__What is required__. A verbatim copy of the full data, with no pictures, is the expected answer.

(Collected data)
━━━━━━
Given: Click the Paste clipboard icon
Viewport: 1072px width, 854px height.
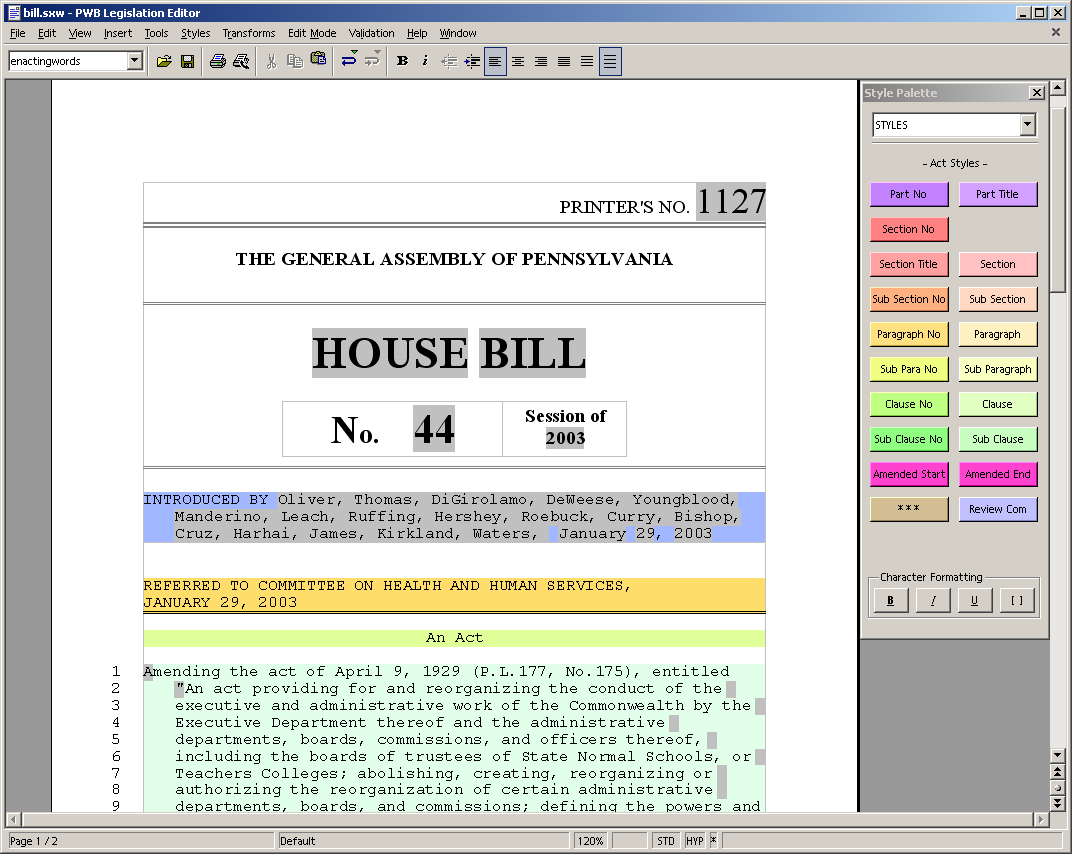Looking at the screenshot, I should pos(318,61).
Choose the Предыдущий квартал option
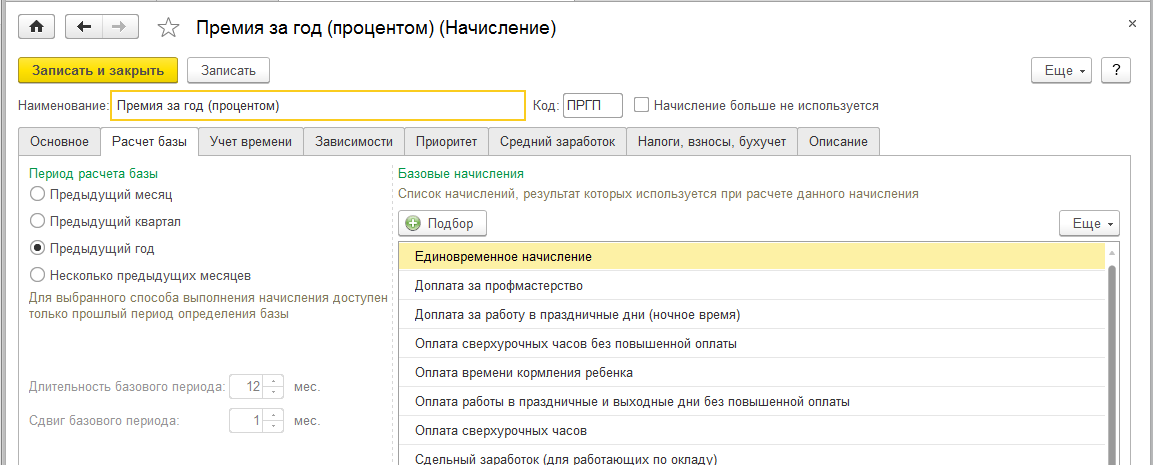Image resolution: width=1153 pixels, height=465 pixels. [x=38, y=221]
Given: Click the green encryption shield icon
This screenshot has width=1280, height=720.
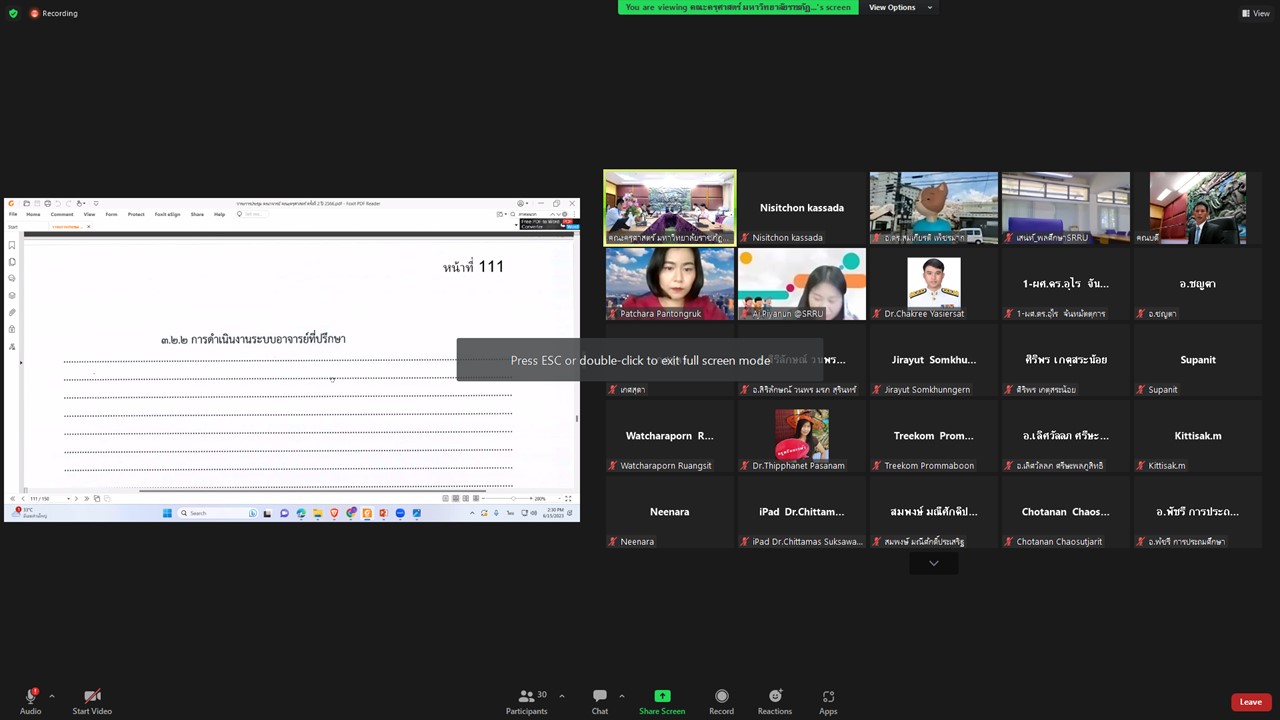Looking at the screenshot, I should tap(13, 13).
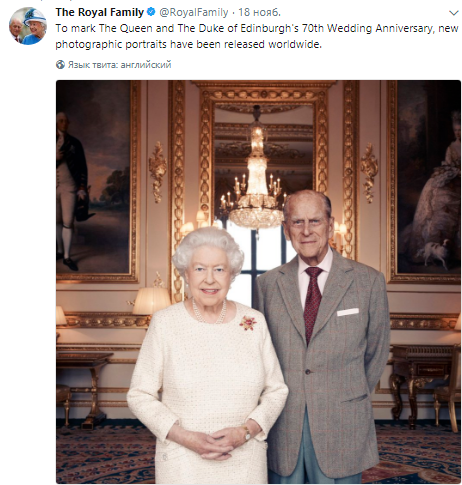Viewport: 462px width, 485px height.
Task: Click the gilded wall ornament left of mirror
Action: point(157,172)
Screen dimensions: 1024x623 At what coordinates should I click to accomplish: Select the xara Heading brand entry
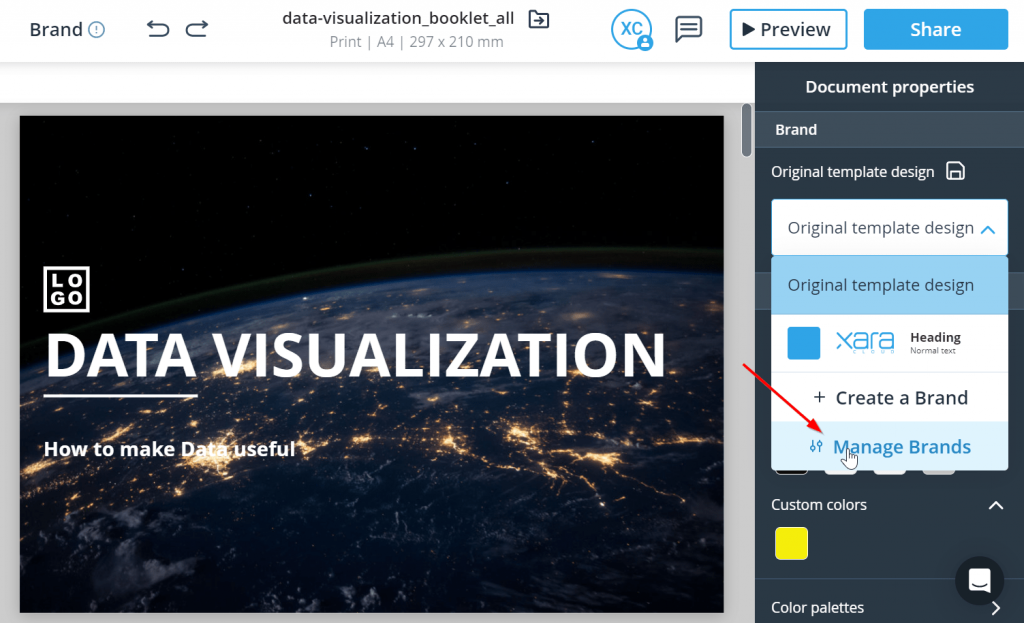[x=889, y=343]
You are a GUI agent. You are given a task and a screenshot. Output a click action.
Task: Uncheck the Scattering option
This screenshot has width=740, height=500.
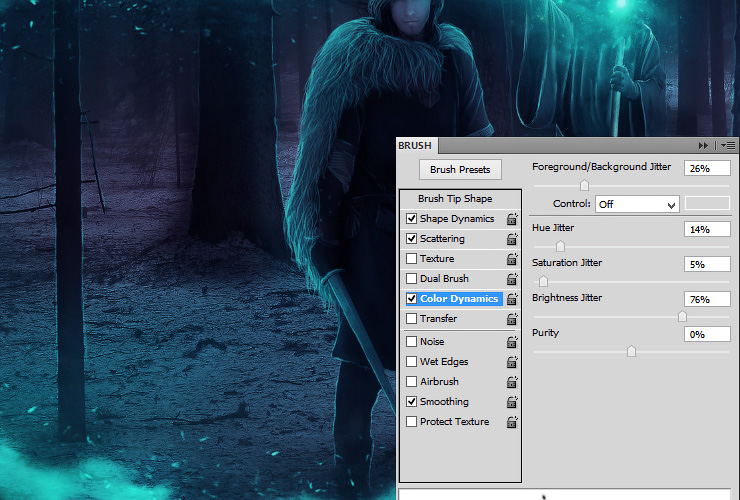pos(412,238)
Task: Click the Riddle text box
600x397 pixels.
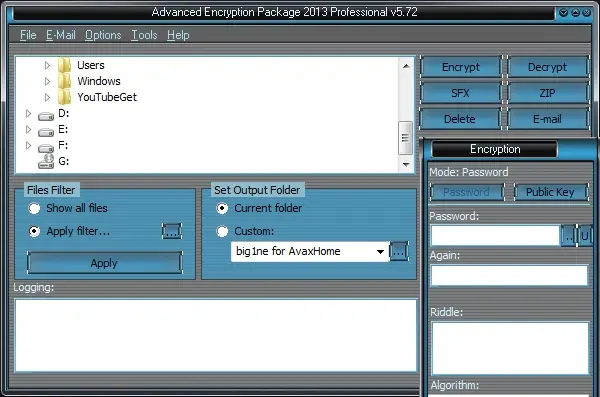Action: pyautogui.click(x=510, y=348)
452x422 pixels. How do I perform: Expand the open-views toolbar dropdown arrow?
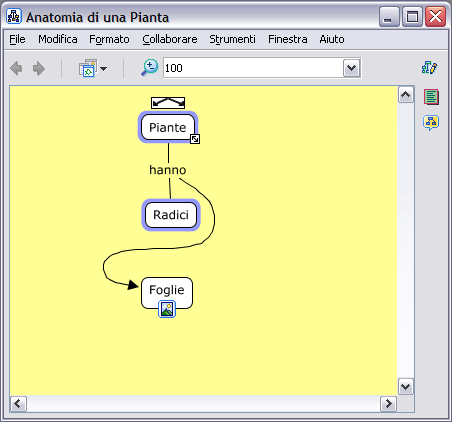coord(103,69)
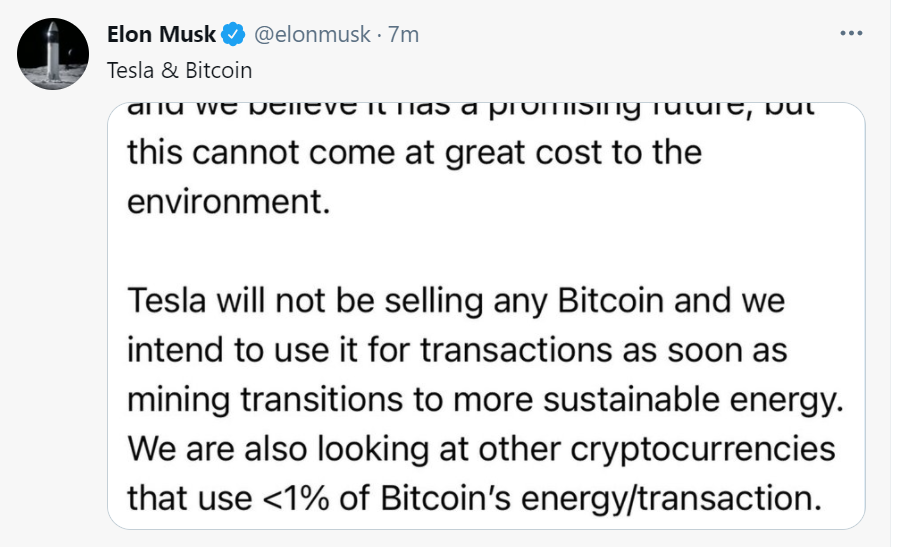Screen dimensions: 902x547
Task: Click the word "Bitcoin" in the tweet caption
Action: point(219,70)
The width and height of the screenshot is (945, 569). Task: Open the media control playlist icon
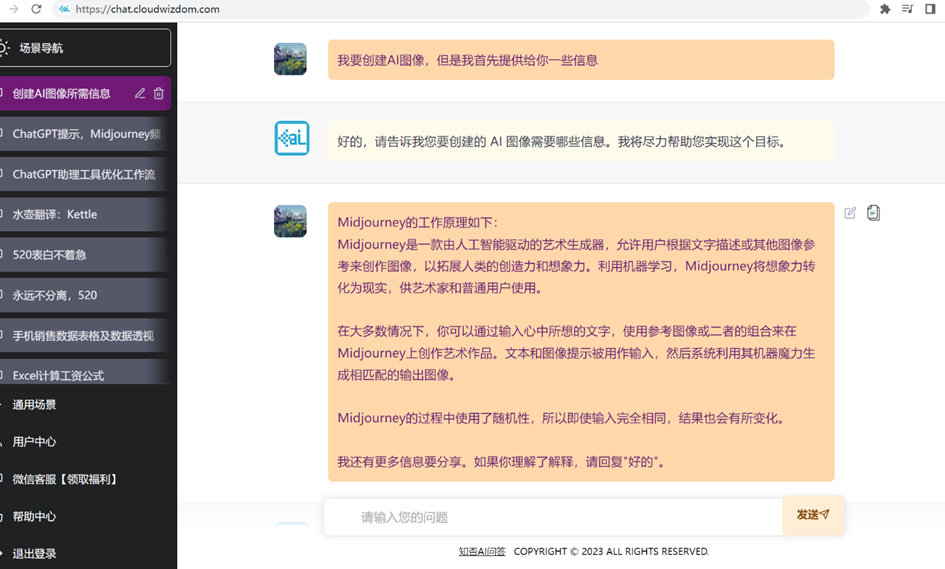(907, 9)
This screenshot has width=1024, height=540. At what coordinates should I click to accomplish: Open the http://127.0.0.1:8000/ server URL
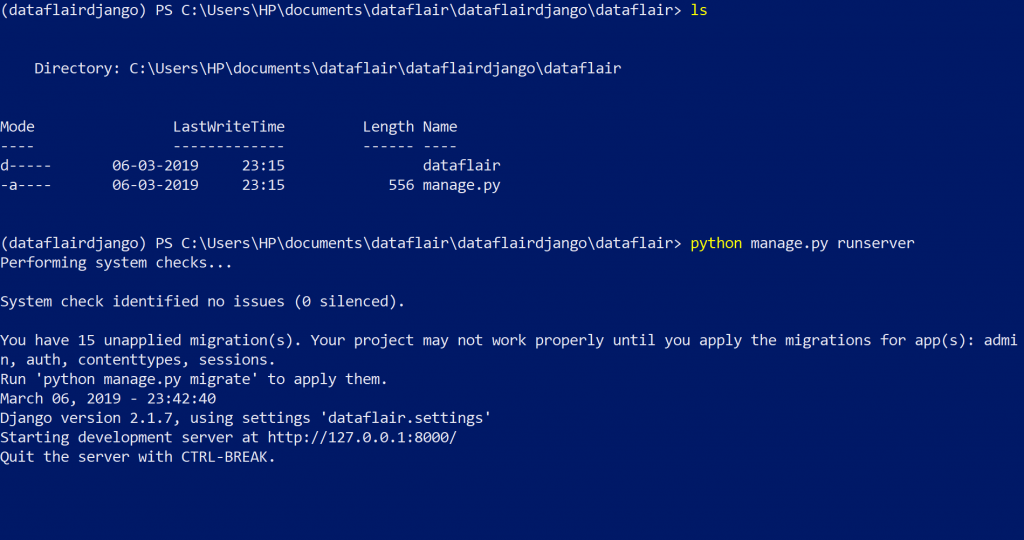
━━━━━━
__Problem solution__.
Given: Click the Paste clipboard icon
Viewport: 1072px width, 854px height.
Looking at the screenshot, I should pos(318,61).
Choose the Предыдущий квартал option
Image resolution: width=1153 pixels, height=465 pixels. [x=38, y=221]
Given: Click the green encryption shield icon
This screenshot has width=1280, height=720.
Looking at the screenshot, I should tap(13, 13).
Viewport: 462px width, 485px height.
Task: Click the gilded wall ornament left of mirror
Action: point(157,172)
Screen dimensions: 1024x623 At what coordinates should I click to accomplish: Select the xara Heading brand entry
[x=889, y=343]
You are a GUI agent. You are given a task and a screenshot. Output a click action.
Task: Uncheck the Scattering option
This screenshot has width=740, height=500.
pos(412,238)
Task: Click the Riddle text box
600x397 pixels.
Action: pyautogui.click(x=510, y=348)
452x422 pixels. How do I perform: Expand the open-views toolbar dropdown arrow?
coord(103,69)
Screen dimensions: 902x547
Task: Click the word "Bitcoin" in the tweet caption
Action: point(219,70)
The width and height of the screenshot is (945, 569). Task: Open the media control playlist icon
(907, 9)
This screenshot has width=1024, height=540. At what coordinates should I click to accomplish: Open the http://127.0.0.1:8000/ server URL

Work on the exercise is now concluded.